The broker moved Indivior’s 2017-18 financial year revenues down between 5% to 3% due to increasing pricing pressure on the residual film business and new product launches, while the the impact on profits is more pronounced with a 10% decline due to ongoing legal costs, which it estimates to be around $50-75m.

It sees meaningful investor returns if Indivior buys complementary products, defends itself from litigation, holds its market share and launches RBP-6000 and 7000 on time, however RBC advises “caution in the near term”.

Standard Life

Berenberg has downgraded Standard Life to 'hold' from 'buy' and cut the price target to 400p from 416p, saying the merger with Aberdeen Asset Management offers little upside and substantial risk.

Earlier this month, Standard Life and Aberdeen announced that they had agreed the terms of an £11bn merger that will create one of the largest active investment managers globally, with £660bn of assets under management.

But Berenberg reckons the benefits, if any, rely more on a major change in fortune for Aberdeen’s funds than they do on any cost savings, and said the level of disruption that could be caused to Standard Life’s business is high.

"The strategic rationale for more scale at lower cost, product breadth, wider client coverage and greater diversification is reasonable in the context of a challenging market place for active fund managers.

"However, Standard Life Investments arguably already had reasonable scale in many core areas and a renewed focus on costs. It had invested much time and money in building diversification and its organic growth strategy in areas where it was underweight had shown early signs of bearing fruit. Continued disciplined execution of the existing strategy would have paid off, in our view, and carried less risk. Patience is a virtue that seems to be lacking in Standard Life’s boardroom."

Berenberg pointed out Aberdeen has seen worrying net outflows in the last three years, particularly in funds with high margins.
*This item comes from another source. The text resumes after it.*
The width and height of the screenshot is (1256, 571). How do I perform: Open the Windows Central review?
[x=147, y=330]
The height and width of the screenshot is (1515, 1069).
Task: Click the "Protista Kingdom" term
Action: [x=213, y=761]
The bank's base case assumes net flows will gradually improve, but Berenberg said this may be optimistic.

In addition, it highlighted concerns that the integration phase will bring about unwelcome distractions, loss of focus and likely disruption of fund flows at both companies.

Interserve

Peel Hunt has downgraded construction and support services group Interserve to 'reduce' from 'hold' and chopped its price target to 200p from 250p saying the new chief executive has lots to do and not much time to do it in.

Earlier this month, Interserve announced that Debbie White will replace Adrian Ringrose as CEO with effect from 1 September.

The brokerage said the challenges facing the new CEO are significant, but with her support services/finance background, there must be a temptation to radically refocus the group.

Peel said "surgery" is required to strengthen the balance sheet and position the company for higher quality earnings growth, but it added that given the continuing risks from waste to energy and the growing debt burden, the window for proactive change is limited.

"In our view, the valuation support provided by Equipment Services is not compelling enough to offset the risks (many beyond management’s control)."

Peel Hunt highlighted the group's debt issues, noting the market cap is £334m and FY2017 peak net debt is expected to be £485m.

In addition, it said the principal earnings/balance sheet risk still rests with the energy from waste contracts, namely Glasgow and Derby. Peel argued that the £160m provision relies on certain recoveries and assumes the process technologies will work.

"We believe that it could be at least 12-18 months before any real clarity can be provided on the provision, but our experience would suggest that there is still a risk of material increases."

In February, Interserve said the cost of exiting its troubled energy from waste projects had risen from £70m to £160m.